10-Nights Bhutan: Land of Mysticism and Mythology - Signature Land
National Geographic Expeditions
OFFER ID 1505568
Embark on a journey that envelopes you in destinations where beauty and spirituality intertwine within the landscapes and the people that live here. Make a pilgrimage to the cliffside Tiger’s Nest Monastery high above the Paro Valley and hike through rural villages and farms, stopping to interact with locals to learn about daily life in Bhutan. You’ll also visit sacred Buddhist temples to participate in centuries-old ceremonies, as well as see some awe-inspiring statues of the Buddha built throughout the country.
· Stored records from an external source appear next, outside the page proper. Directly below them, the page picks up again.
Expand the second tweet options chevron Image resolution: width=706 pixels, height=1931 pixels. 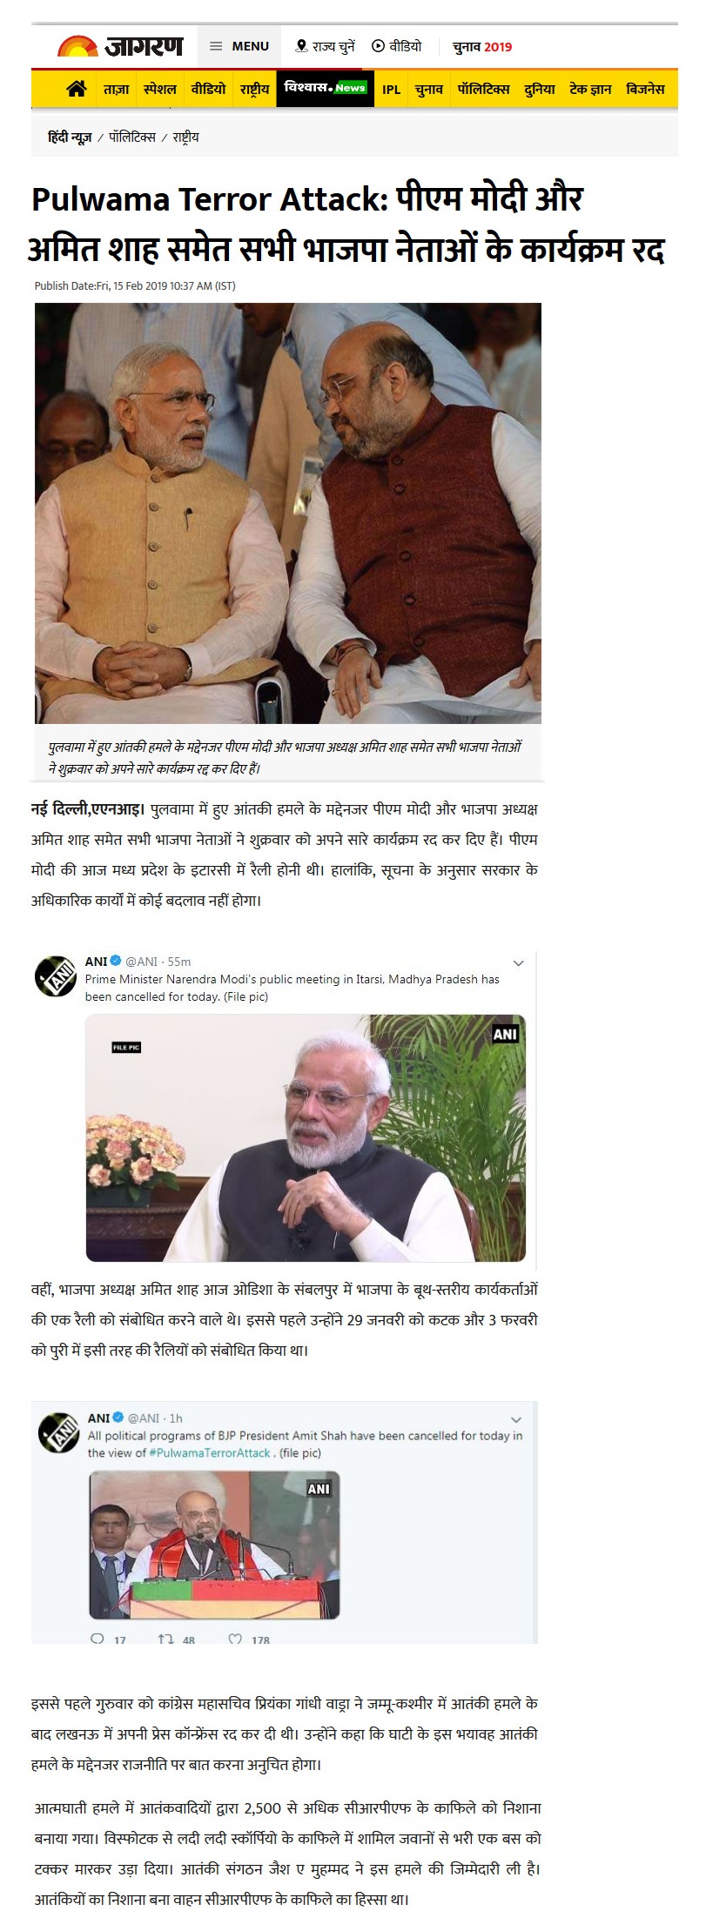pyautogui.click(x=516, y=1419)
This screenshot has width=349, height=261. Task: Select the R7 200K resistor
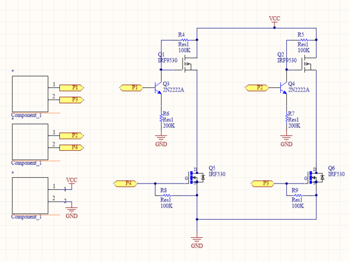(x=286, y=118)
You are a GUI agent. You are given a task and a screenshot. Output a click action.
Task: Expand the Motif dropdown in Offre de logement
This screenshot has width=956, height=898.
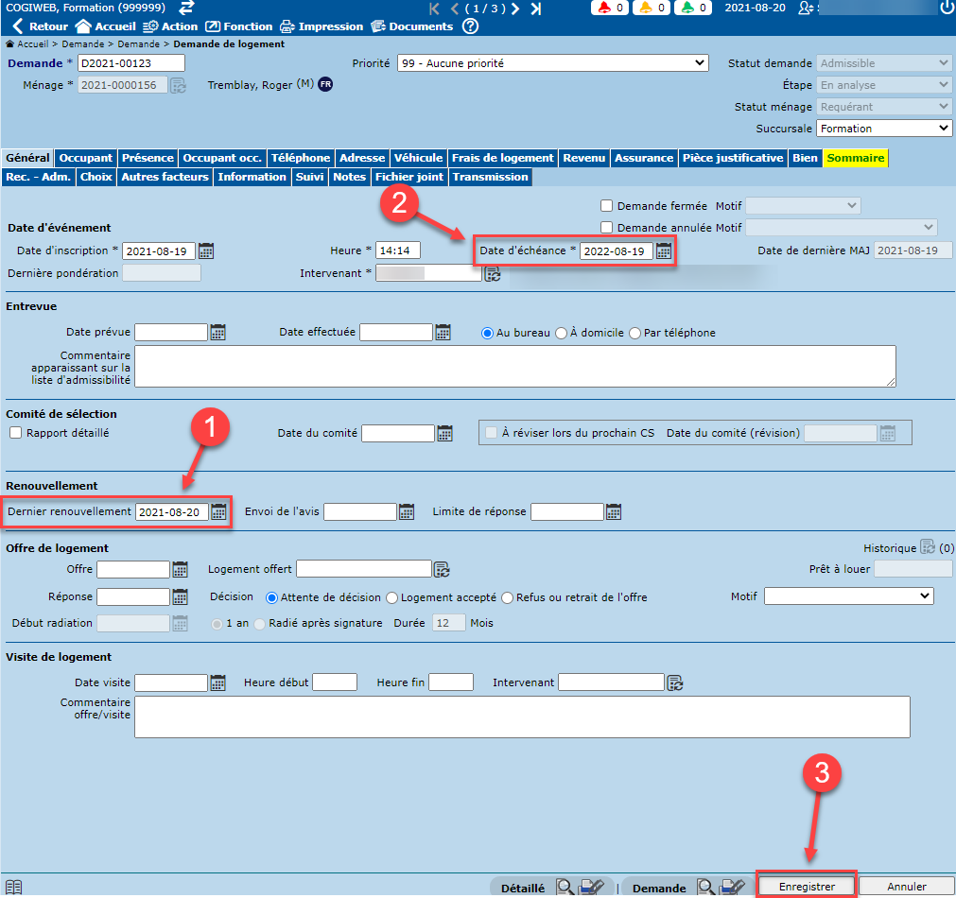[848, 596]
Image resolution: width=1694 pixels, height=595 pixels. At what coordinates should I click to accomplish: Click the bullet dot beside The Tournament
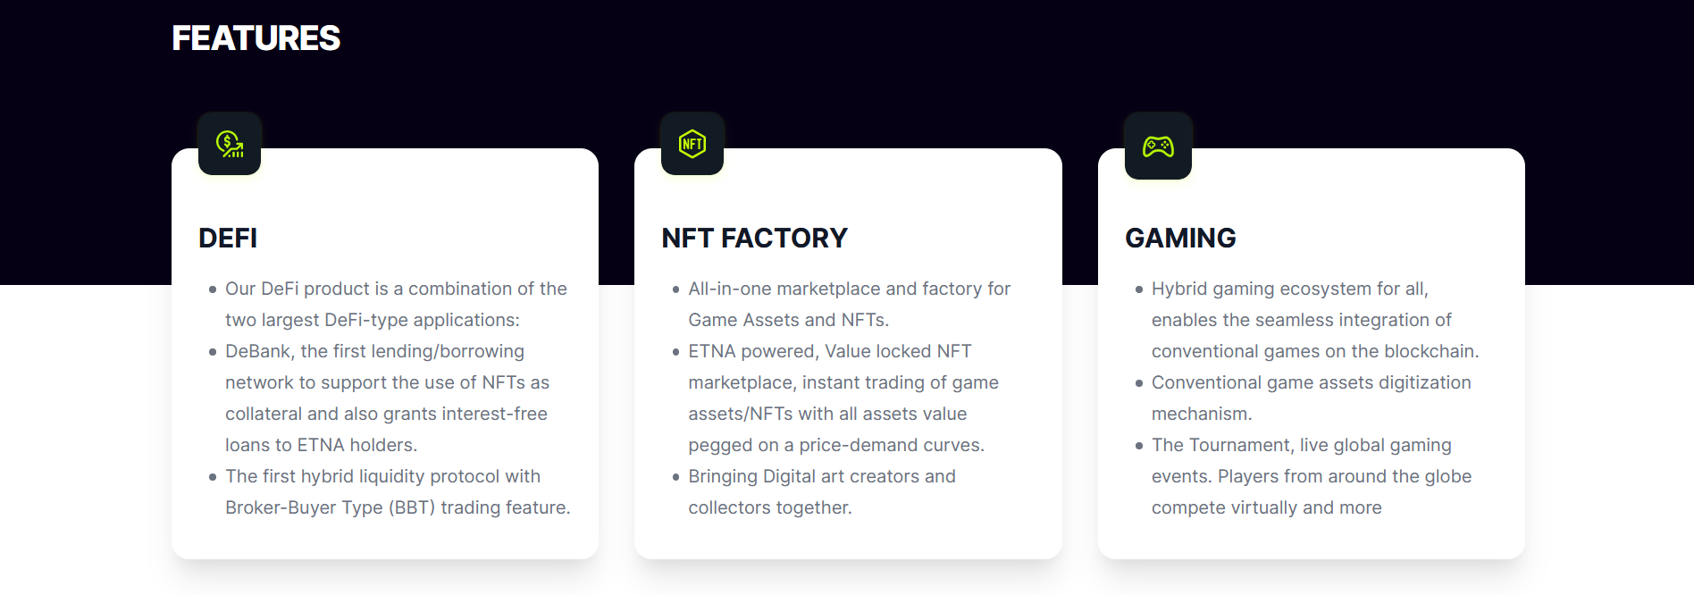pos(1139,446)
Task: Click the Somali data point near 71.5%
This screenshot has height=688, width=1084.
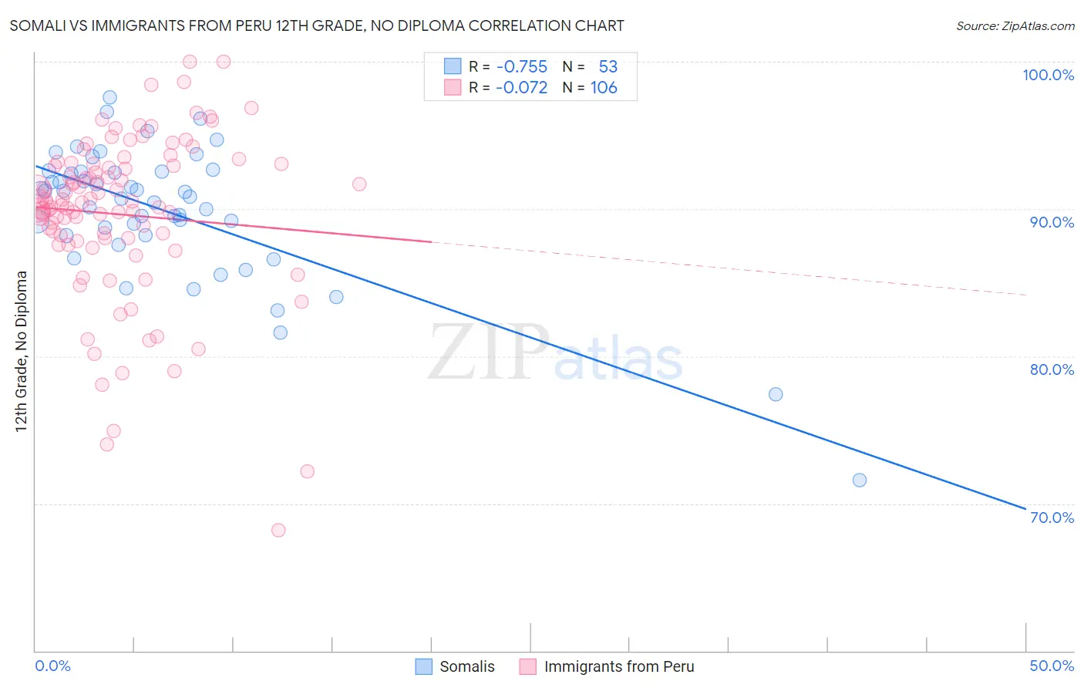Action: [x=860, y=480]
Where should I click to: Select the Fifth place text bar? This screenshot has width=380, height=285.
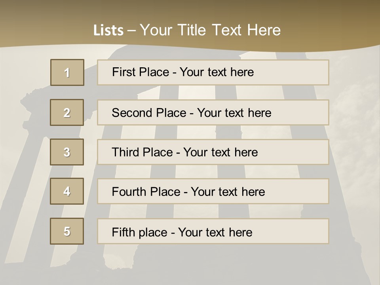pyautogui.click(x=213, y=231)
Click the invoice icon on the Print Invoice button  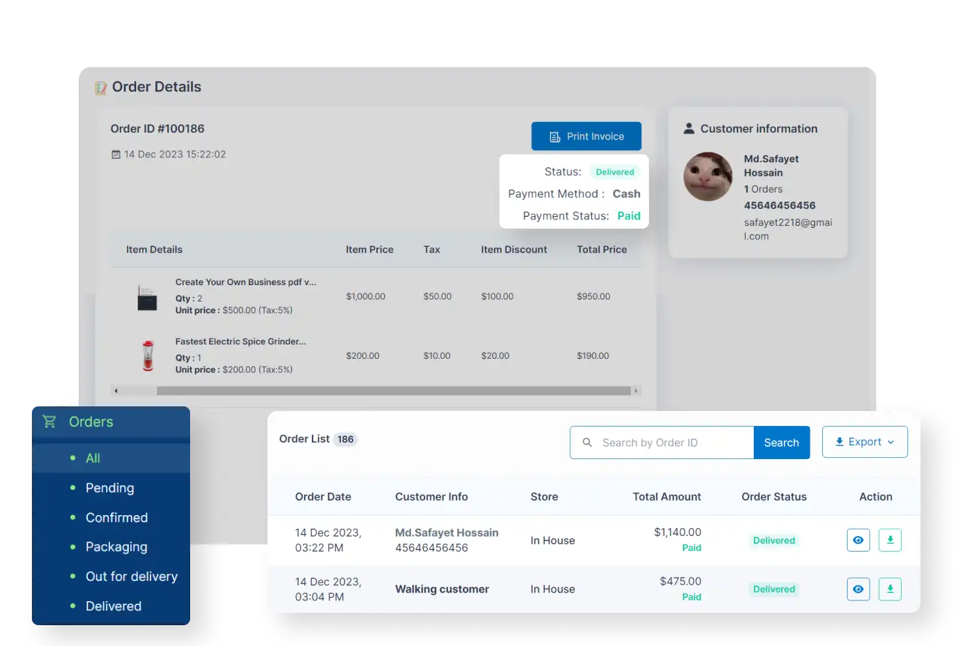click(x=554, y=136)
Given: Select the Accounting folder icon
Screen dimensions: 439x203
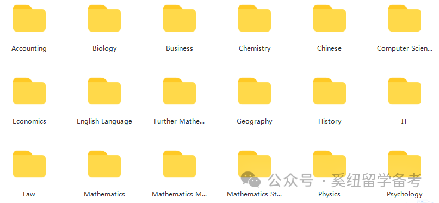Looking at the screenshot, I should click(29, 18).
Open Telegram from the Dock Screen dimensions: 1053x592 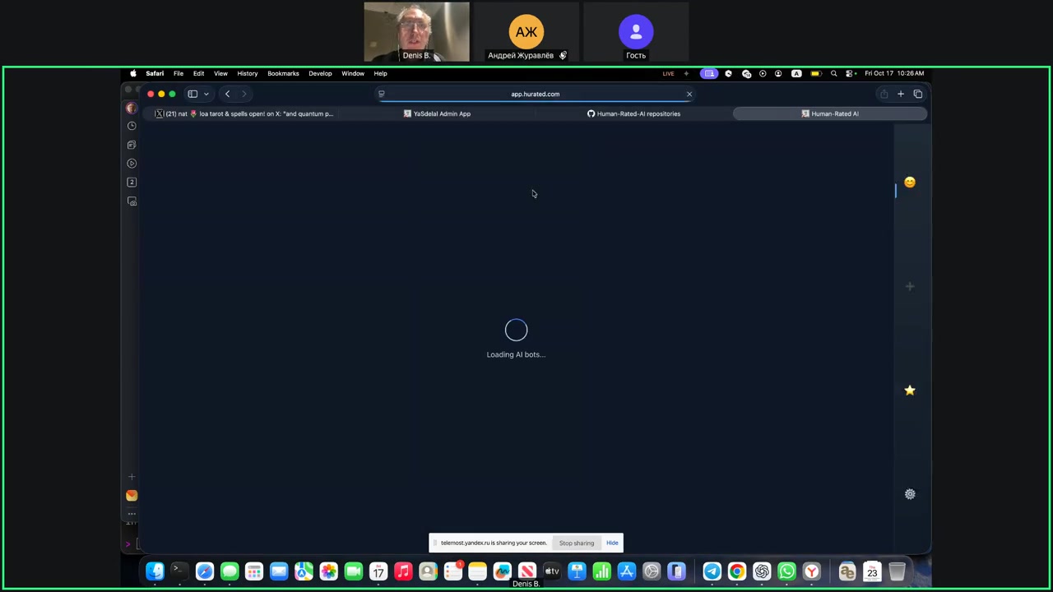pos(712,571)
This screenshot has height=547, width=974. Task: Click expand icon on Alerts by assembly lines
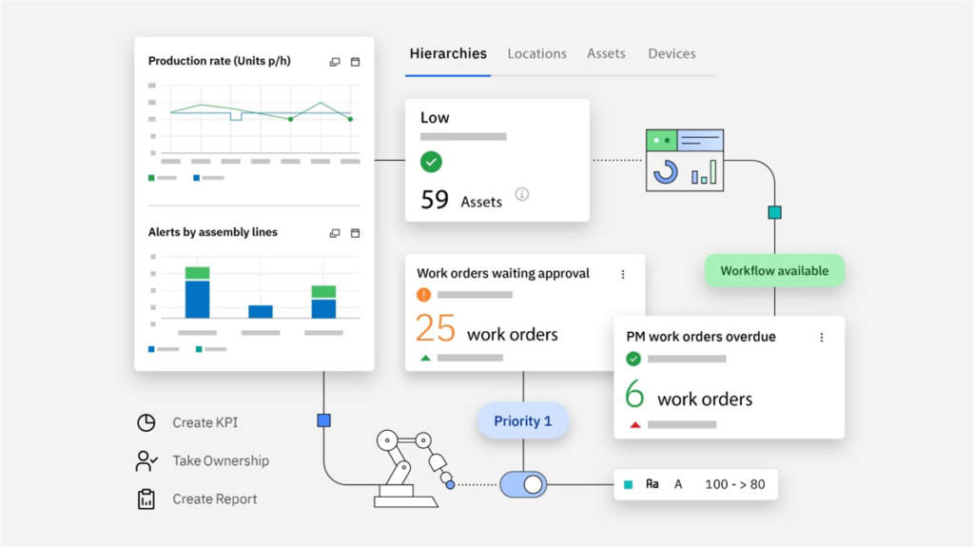pyautogui.click(x=335, y=233)
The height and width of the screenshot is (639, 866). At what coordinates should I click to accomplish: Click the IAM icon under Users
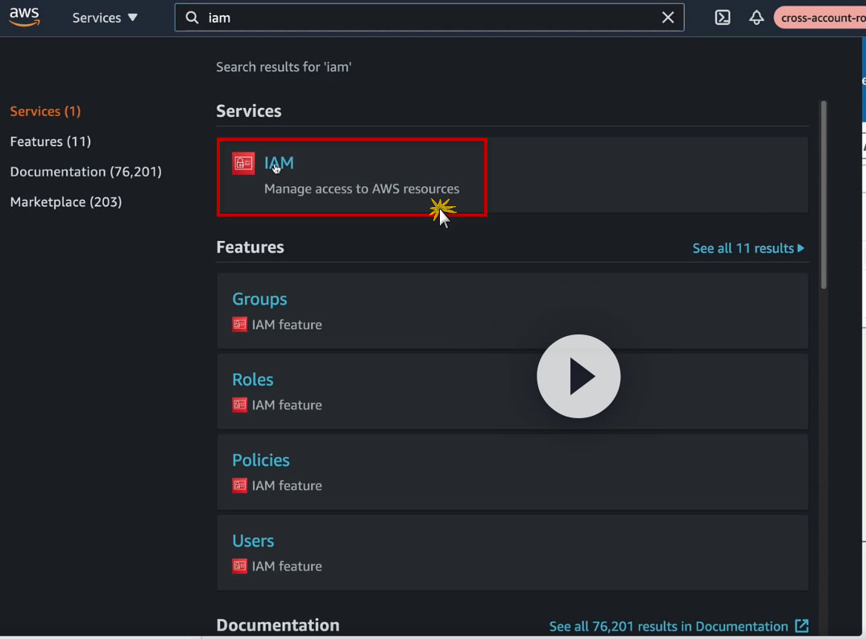coord(240,566)
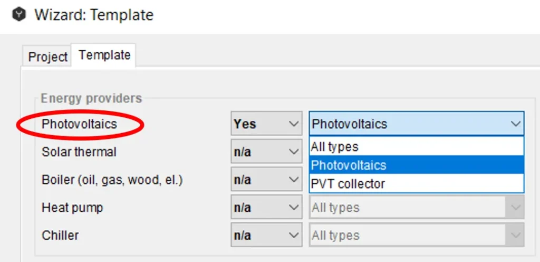Click the Chiller row label
This screenshot has width=540, height=262.
point(60,236)
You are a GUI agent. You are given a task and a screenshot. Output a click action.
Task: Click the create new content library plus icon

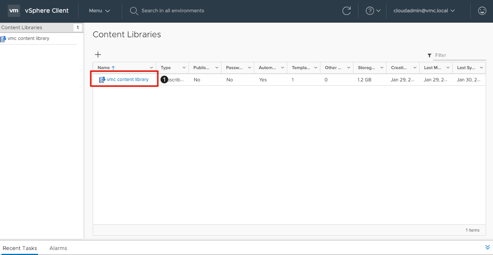point(98,55)
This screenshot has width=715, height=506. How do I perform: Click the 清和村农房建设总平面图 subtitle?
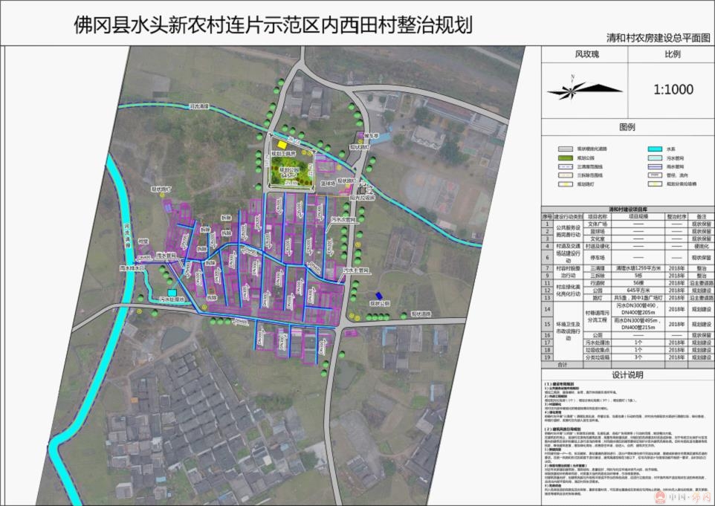(x=659, y=37)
10 nights from $10,995 per person
Bangkok is chief port capital of Thailand and one of the most important cities in Southeast Asia. It is the epitome of the country's kaleidoscopic blend of old and new. It is an expression of Thai respect for tradition coupled with their vibrant involvement with modern progress. Rama I built the walled Grand Palace, which contains Temple of the Emerald Buddha. During the 19th century, Bangkok was known as the Venice of the East because of its many canals, which served as streets and commercial thoroughfares. Houses perched along the banks of the remaining canals are still common sight. Some of Bangkok’s most distinctive features are the approximately 400 Buddhist temples, known as wats. Bangkok is Thailand's economic center. Other sights to see include Temples, monuments, museums, Vimarnmekh Mansion, and Jim Thompson’s House.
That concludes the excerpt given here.